演習用テキスト:
=====

デイサービスの送迎は、利用者が安全に施設まで往復できるようサポートする大切な業務です。また、送迎だけでなく家族とのコミュニケーションや利用者の車からの乗り降りのサポートなどさまざまな業務があります。
2024年介護報酬改定でデイサービスの送迎に関する内容が改訂されたため、送迎時の細かいルールに注意しなければいけません。
この記事では、デイサービスの送迎範囲と条件や必要な資格についてわかりやすく解説します。
目次
デイサービスの送迎業務内容は?

デイサービスの送迎業務は、利用者の送迎だけではありません。利用者を安全に送迎するため、多くの業務が含まれています。特に、送迎時には家族と顔を合わせるため、家族との信頼関係を保つためにも適切なコミュニケーションが必要です。
デイサービスの送迎には、以下のような業務が含まれています。
- 福祉車両の運転
- 走行記録の作成
- 利用者の乗降介助
- 緊急時の連絡対応
- 福祉車両の清掃や管理
- 送迎ルートの立案と決定
- 利用者の家族とのコミュニケーション
デイサービスの送迎は必須なのか?

=====

(保存済みデータ項目)
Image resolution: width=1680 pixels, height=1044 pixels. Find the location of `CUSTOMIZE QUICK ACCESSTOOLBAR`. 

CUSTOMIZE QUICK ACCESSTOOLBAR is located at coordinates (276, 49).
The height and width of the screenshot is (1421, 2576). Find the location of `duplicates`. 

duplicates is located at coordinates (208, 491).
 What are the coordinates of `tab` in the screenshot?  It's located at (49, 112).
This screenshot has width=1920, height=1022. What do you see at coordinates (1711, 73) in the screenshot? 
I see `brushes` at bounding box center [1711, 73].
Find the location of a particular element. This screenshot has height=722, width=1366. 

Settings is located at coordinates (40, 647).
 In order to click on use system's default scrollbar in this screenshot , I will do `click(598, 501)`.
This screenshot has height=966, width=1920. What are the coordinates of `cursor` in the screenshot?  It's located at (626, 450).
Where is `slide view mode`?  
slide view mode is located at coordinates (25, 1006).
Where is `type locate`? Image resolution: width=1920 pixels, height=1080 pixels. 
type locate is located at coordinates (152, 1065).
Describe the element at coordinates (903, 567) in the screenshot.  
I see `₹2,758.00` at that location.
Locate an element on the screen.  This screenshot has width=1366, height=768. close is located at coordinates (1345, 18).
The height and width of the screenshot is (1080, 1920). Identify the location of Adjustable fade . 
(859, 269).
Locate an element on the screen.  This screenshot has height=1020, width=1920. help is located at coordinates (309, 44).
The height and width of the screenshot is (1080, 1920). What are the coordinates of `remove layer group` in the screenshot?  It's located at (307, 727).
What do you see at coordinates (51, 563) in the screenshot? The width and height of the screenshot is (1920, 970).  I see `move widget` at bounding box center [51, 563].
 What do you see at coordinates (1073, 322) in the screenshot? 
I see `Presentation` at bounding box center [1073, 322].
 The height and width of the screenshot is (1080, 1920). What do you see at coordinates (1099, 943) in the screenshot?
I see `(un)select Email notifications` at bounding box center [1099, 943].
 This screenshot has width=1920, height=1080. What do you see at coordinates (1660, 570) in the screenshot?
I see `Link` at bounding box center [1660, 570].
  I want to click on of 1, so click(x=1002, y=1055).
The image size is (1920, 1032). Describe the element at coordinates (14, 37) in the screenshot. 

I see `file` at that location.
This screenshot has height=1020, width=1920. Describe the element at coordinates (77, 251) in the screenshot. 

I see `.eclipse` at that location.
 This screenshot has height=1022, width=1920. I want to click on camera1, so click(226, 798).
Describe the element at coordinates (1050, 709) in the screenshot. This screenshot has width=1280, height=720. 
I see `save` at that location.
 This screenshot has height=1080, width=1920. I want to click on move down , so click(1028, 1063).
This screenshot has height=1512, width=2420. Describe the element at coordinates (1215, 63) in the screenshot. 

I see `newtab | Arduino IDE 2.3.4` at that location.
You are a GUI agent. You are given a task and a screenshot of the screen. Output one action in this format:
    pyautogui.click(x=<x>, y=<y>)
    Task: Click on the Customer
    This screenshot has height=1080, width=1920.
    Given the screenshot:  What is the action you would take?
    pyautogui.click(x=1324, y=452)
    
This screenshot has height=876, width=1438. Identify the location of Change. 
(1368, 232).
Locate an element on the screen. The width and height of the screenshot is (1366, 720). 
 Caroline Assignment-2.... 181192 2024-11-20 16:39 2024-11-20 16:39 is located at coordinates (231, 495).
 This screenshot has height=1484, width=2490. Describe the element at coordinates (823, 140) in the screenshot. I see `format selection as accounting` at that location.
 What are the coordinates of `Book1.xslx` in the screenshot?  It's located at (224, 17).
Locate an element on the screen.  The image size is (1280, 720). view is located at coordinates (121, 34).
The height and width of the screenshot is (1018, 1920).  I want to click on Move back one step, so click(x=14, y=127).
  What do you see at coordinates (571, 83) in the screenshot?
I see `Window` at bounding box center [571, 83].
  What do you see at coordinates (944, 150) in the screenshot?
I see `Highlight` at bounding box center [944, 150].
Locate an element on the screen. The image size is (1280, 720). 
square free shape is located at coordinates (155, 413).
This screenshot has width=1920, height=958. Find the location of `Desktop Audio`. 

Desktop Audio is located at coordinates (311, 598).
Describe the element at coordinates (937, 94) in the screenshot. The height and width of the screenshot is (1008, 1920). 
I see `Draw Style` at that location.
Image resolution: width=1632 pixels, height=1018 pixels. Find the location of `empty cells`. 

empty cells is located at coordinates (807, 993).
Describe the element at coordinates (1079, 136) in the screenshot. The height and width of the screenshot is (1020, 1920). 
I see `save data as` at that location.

=====

取り組む作業:
**1.** デイサービス送迎の文章を2文で要約せよ。
**2.** デイサービス送迎の文章によると、送迎に関する内容が改訂されたのは何の改定か。
**3.** デイサービス送迎の文章を、最後の見出し「デイサービスの送迎は必須なのか?」の後から書き進めよ。

各項目の解答:
**1.** デイサービスの送迎は、利用者が安全に施設まで往復できるよう支える大切な業務であり、福祉車両の運転や乗降介助、家族とのコミュニケーションなど多くの業務を含む。2024年介護報酬改定で送迎に関する内容が改訂されたため、送迎時の細かいルールに注意しなければならない。

**2.** 2024年介護報酬改定である。

**3.**
デイサービスの送迎は、必須ではありません。しかし、多くの施設が送迎サービスを提供しています。
デイサービスが送迎を行わない場合、送迎減算が発生し、片道47単位、往復94単位を介護報酬から引かれてしまいます。
送迎減算が引かれると事業所の報酬も減ってしまうため、送迎サービスを提供した方がいいと考える事業所は多いです。
デイサービス職員が送迎する際のポイント

デイサービスの職員が送迎する際には、福祉車両の操作を把握することや身だしなみに気を配ることが重要です。
ここでは、デイサービス職員が送迎する際のポイントについて解説します。
身だしなみに気をつける
利用者を送迎する際には、清潔感ある服装や髪型で行くことを心がけましょう。送迎に来た職員に清潔感がなく、だらしない格好をしていた場合、事業所への印象が悪くなり、不信感を抱く原因になります。
送迎する前に、身だしなみのチェックをしてから出発するように心がけましょう。
福祉車両の操作を把握する
デイサービスにある送迎車両の多くは福祉車両です。福祉車両は、通常の車両と違い、車椅子の利用者を安全に乗せるためのリフト操作が必要になります。安全に利用者を乗車させるためにも、機械の操作方法を把握しておかなければなりません。
操作に慣れないうちは何度も触れて、しっかり把握することが重要です。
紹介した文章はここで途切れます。